The oil unions are accusing the president of inability to fix existing and build new refineries, bad roads, arbitrary sacking of union members by oil companies. The Trade Union Congress even took it further.
Arising from its National Executive Council, NEC, the central labor union enthuse: “The congress expresses dismay that the prices of refined petroleum products have remained unchanged despite the significant fall of crude oil prices which the CBN acknowledged as a steady one. “
We therefore called on the government to direct the appropriate agency to respond by adjusting the pump price of petroleum products, which will ameliorate the impact on the purchasing power by the devaluation of the Naira.
Now, Nigerians are reminded to be contented with the oil goddess with the burning beauty who the alternate lot falls upon as the OPEC’s Chairman that becomes a shining jewel on her scrap-iron crown!
A fourth-grade schoolmarm could have thought that the minister and even the hewers of wood and the drawers of water knew when to demand wage increase to cushion their labor.
She was the least possessed of that burning sense of mission to end the ogre of corruption, the perennial crisis of fuel scarcity.
Over last weekend, the Governor of Central Bank of Nigeria, CBN, Mr. Godwin Emefiele disclosed that Nigeria loses N24 billion yearly on waivers granted to importers of crude oil.

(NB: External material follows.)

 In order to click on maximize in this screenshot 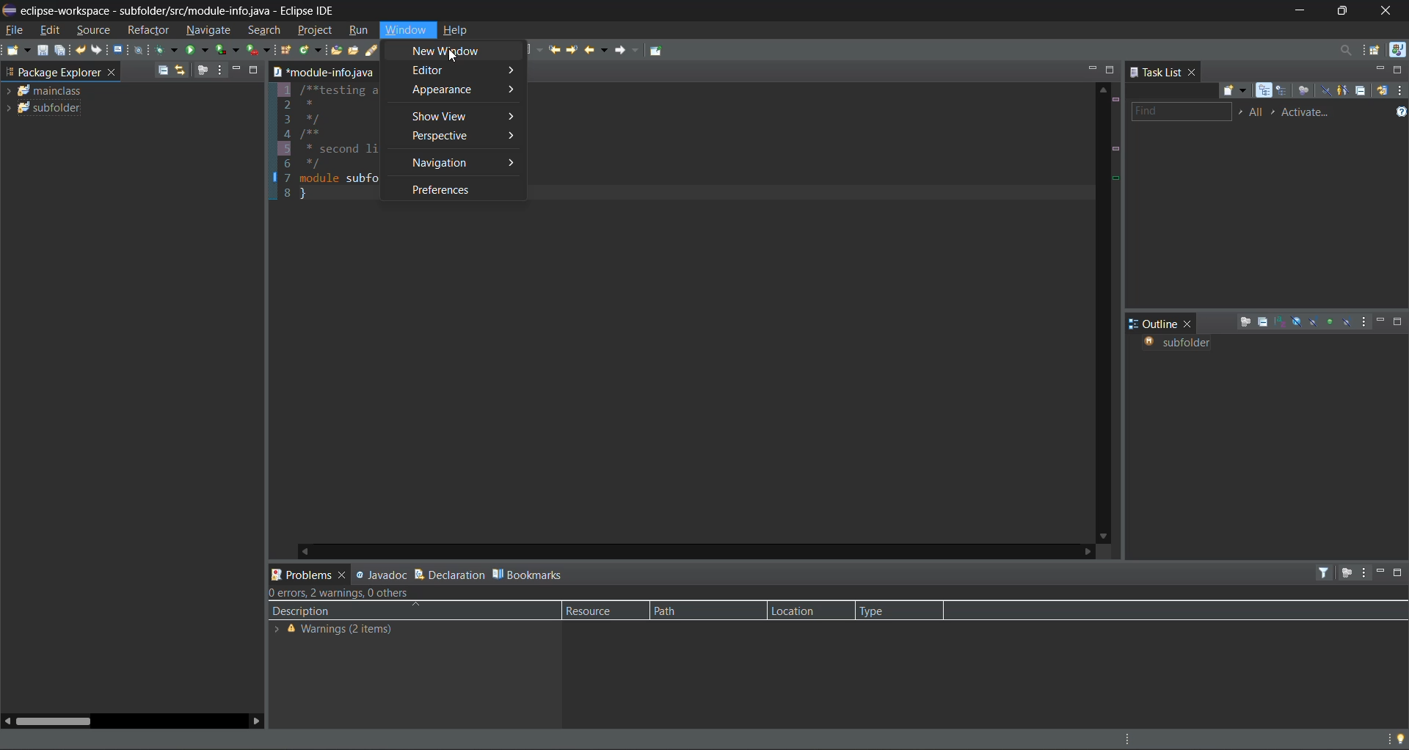, I will do `click(255, 70)`.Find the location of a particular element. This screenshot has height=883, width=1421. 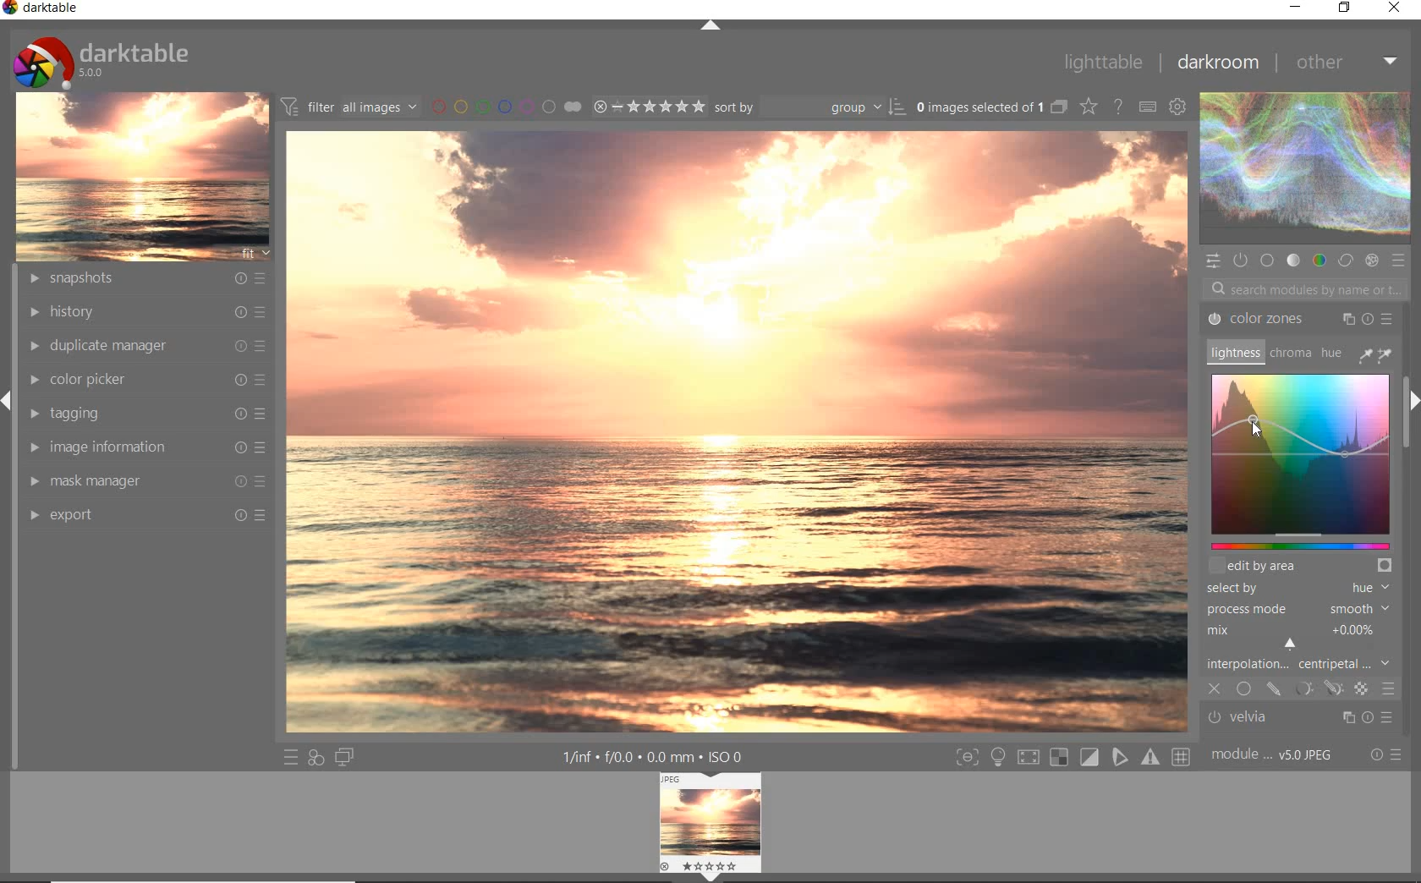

This is in spite of the fact that those enjoying the waivers are the same people as those criminally benefiting from Fuel Subsidy graft.
Both the International Energy Agency and former U.S. Energy Information Chief Guy Caruso predict oil prices are likely to remain lower for a while, barring a major disruption in supply.
“It’s highly unlikely OPEC gets their act together, so I see prices being weak for the next six months or so,” Mr. Caruso said.
It’s obvious that Nigeria will remain politically stunted, economically traumatized, developmentally backward for many years to come for refusing to diversify.
It’s a stark choice we have to make. Either we diversify or we start drinking our oil! An anti-State agent? Megalomania? A sadistic fancy? All of them in part. It’s because the State itself has become the biggest swindler and crook.
A robbers’ state! The hope of nation-becoming, which early in 2011 vividly accompanied President Jonathan’s restoration campaigns, has faded in the twilight of 2014.
There is no retelling that Mr. Jonathan’s moribund regime represents the most harrowing of the nation’s nightmares over and beyond even the horror visited on the nation by the military juntas.
I am certain Nigerians will be approaching the polling booths across the country on February 14, 2015 with one thing in mind: Nations collapse or perish for whom it exists when the loss of force of resistance by the people give way to oppressive despots to triumph in their oppression.